- [TASK TO COMPLETE] Reproduce exactly the lines that run from the start of the records below to the line with "Select 自定义 custom", inclusive.

Collected data
- - - - -

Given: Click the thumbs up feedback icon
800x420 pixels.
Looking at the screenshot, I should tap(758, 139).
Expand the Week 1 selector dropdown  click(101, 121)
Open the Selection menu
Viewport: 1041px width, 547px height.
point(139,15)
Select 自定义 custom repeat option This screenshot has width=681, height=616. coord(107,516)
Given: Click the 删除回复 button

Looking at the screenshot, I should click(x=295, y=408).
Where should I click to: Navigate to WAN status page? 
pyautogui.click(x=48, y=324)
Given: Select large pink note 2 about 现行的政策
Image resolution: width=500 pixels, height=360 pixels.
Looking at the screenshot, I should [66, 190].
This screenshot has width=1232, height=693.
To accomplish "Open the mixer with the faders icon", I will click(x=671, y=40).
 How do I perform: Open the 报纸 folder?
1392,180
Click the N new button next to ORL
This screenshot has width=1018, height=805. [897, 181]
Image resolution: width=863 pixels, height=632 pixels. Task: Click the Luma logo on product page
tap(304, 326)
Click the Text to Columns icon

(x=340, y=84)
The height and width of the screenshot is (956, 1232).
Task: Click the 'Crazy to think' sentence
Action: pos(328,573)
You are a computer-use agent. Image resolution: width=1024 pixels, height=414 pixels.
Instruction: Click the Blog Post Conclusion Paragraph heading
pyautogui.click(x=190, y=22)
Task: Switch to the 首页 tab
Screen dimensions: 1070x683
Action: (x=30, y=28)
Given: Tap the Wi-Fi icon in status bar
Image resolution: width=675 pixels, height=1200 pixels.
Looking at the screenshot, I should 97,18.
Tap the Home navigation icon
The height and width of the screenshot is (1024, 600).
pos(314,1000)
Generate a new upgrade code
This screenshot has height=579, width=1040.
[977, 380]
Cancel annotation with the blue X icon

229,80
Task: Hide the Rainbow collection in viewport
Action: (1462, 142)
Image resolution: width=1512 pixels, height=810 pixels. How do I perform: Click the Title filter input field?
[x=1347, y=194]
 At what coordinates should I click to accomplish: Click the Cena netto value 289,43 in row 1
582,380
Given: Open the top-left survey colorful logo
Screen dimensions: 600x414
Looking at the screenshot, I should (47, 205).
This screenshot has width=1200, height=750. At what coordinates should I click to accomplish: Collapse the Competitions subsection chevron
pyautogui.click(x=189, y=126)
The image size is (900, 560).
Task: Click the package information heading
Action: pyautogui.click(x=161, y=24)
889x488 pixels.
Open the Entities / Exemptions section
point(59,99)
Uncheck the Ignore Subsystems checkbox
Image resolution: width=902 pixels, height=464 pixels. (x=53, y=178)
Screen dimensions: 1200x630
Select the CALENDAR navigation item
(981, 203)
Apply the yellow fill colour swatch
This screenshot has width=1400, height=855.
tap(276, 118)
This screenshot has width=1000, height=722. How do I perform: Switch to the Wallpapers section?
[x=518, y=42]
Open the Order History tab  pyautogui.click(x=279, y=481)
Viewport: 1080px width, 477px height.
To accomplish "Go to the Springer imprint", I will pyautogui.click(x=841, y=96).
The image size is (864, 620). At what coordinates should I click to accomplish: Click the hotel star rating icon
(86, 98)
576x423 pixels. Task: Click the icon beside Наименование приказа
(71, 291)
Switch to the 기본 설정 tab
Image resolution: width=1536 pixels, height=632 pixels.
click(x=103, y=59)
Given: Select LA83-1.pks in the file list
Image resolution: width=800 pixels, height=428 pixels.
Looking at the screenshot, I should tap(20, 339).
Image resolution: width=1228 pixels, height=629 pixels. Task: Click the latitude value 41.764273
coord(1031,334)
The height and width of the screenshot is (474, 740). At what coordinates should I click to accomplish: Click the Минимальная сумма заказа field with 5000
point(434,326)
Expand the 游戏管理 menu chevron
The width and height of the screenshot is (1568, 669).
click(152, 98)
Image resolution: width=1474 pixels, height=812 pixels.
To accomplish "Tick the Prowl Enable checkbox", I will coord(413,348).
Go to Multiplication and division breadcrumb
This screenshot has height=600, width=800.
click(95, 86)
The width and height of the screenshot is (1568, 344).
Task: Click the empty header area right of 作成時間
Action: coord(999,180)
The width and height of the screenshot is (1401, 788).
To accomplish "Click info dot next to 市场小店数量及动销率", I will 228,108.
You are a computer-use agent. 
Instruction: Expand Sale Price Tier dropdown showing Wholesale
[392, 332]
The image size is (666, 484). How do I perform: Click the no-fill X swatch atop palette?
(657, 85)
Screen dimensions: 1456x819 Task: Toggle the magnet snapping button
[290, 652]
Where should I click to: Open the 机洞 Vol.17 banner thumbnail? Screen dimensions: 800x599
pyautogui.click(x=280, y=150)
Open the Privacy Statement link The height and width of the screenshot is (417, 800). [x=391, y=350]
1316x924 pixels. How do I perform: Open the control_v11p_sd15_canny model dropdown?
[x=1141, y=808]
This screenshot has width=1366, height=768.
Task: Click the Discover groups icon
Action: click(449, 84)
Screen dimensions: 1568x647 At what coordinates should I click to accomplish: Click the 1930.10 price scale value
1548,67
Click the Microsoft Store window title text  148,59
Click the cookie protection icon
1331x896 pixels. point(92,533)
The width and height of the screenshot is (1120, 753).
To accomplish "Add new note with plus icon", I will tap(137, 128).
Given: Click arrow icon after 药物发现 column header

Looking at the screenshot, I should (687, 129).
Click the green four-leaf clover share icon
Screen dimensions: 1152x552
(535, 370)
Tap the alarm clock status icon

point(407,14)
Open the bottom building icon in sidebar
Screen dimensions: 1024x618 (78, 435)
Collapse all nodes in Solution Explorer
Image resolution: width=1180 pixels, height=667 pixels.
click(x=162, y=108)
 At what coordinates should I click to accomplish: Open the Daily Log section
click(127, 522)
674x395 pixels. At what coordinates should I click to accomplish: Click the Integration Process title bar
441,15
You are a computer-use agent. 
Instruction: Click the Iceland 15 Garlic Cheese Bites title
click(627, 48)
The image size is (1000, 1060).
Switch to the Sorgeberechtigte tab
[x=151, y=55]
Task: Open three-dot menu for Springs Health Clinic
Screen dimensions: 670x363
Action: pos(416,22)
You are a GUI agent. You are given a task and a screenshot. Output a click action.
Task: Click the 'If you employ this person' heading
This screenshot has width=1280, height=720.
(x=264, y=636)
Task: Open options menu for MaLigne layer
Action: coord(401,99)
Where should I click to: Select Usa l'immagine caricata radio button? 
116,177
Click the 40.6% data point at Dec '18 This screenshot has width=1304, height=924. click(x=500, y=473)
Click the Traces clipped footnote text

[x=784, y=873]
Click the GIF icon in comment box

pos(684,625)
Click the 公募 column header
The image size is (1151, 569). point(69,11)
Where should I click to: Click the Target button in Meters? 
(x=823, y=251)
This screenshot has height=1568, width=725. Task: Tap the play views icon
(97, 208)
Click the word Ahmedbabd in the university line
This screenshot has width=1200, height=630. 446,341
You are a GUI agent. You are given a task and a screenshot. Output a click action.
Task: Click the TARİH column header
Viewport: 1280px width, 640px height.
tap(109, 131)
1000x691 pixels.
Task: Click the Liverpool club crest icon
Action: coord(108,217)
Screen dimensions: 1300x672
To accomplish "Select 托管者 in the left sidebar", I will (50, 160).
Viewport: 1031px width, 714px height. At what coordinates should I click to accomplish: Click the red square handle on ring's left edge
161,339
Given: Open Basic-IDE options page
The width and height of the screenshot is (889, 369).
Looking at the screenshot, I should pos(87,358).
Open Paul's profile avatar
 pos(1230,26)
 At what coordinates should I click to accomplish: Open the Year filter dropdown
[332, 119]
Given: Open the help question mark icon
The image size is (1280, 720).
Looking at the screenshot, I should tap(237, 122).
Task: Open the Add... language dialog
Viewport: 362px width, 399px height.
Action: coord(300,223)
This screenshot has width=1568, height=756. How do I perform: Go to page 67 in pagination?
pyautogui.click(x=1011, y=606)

- - - - -

- [YOUR SOLUTION]
Given: Click the thumbs up feedback icon
800x420 pixels.
Looking at the screenshot, I should tap(758, 139).
Expand the Week 1 selector dropdown  click(101, 121)
Open the Selection menu
Viewport: 1041px width, 547px height.
point(139,15)
Select 自定义 custom repeat option This screenshot has width=681, height=616. coord(107,516)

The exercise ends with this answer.